Kisah Para Difabel di Cibinong Pantang Menyerah Menggapai Impian

By National Geographic Indonesia, Senin, 27 Januari 2020 | 15:24 WIB
Suasana di kelas menjahit. (Feri Latief)

Oleh: Feri Latief

Nationalgeographic.co.id - Yulianti, 23 tahun, terlihat aktif membongkar Central Processing Unit (CPU) komputer, ia lalu memasang memori, setelah itu menghidupkannya. Terdengar bunyi ‘beep’, sebagai tanda komputer yang sebelumnya bermasalah itu kembali bekerja normal. Ia dan teman-temannya tersenyum senang.

Ada yang mengagumkan dari apa yang dikerjakannya, semua dilakukan tanpa menggunakan jari jemari atau telapak tangan. Karena Yuli, begitu panggilan perempuan muda itu, menyandang disabilitas. Organ tubuhnya mengalami pengurangan ekstremitas bagian atas (upper limb reduction). Tangannya hanya sebatas siku, tanpa lengan, telapak tangan dan jari jemari.

Baca Juga: Potret Keseharian Suku Aymara yang Kerap Dianggap Sebagai Cerita Rakyat

Yuli, asal Bogor, bergabung dengan seratusan anak muda penyandang disabilitas lainnya yang berasal dari seluruh Indonesia untuk mengikuti pelatihan kerja di Balai Besar Rehabilitasi Vokasional Bina Daksa (BBRVBD) Kementerian Sosial di Cibinong Bogor, Jawa Barat.

Selama sepuluh bulan, mereka dilatih untuk siap memasuki dunia kerja.
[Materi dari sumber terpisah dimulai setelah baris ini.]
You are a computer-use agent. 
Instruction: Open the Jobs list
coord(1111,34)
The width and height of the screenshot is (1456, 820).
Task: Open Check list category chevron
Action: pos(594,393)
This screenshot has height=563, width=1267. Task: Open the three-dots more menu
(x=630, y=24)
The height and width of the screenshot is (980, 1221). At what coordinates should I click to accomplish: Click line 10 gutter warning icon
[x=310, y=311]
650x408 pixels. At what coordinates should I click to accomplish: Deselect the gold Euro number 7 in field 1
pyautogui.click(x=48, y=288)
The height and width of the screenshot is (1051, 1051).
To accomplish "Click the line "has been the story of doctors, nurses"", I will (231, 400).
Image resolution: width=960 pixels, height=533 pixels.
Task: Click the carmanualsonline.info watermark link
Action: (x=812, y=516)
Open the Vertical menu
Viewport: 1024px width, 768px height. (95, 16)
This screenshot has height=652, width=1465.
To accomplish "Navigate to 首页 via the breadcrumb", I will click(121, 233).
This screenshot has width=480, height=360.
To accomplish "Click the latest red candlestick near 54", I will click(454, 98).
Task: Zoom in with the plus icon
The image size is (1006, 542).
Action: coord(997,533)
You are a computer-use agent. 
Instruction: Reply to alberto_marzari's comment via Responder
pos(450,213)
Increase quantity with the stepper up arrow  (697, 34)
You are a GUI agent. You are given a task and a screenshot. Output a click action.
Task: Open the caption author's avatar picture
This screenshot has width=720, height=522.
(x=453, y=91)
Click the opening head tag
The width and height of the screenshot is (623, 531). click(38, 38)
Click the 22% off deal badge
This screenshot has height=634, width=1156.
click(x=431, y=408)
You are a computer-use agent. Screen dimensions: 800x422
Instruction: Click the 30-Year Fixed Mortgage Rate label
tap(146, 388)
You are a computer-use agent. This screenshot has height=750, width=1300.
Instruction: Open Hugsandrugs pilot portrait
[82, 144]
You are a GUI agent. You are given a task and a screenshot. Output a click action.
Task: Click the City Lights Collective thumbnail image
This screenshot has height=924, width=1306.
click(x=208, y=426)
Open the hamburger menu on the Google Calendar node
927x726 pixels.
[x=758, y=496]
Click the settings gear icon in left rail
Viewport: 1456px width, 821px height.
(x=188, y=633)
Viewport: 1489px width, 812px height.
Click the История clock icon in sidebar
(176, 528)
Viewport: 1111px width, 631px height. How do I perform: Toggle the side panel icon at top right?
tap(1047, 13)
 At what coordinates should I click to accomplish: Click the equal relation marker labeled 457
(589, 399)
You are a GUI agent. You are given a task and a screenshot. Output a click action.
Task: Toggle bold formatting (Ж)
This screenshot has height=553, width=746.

Pengetahuan mereka diasah, mental mereka digembleng. Karena lembaga itu bukan hanya melatih ketrampilan tapi juga bimbingan mental dan konseling. 

Seperti yang disampaikan Rachmad Azzam, instruktur di kelas desain grafis.

“Di balai ini tidak hanya dibekali keterampilan teknis, tapi juga soft skill. Yaitu pelatihan motivasi,” ungkapnya. 

Yulianti, 23 tahun, siswa asal Bogor yang Organ tubuhnya mengalami pengurangan ekstrimitas bagian atas (upper limb reduction). (Feri Latief)

Karena para peserta difabel datang dari berbagai latar belakang dan lingkungan yang belum tentu mendukung motivasinya.

Hal ini diakui oleh Yulianti. Pelatihan motivasi yang membuat para peserta bersemangat membuat dirinya ikut bersemangat.

“Sebelum di sini saya biasa diam di rumah, tak pernah gaul juga. Mungkin karena saya minder juga. Setelah di sini saya pede (percaya diri)," jelasnya berbinar.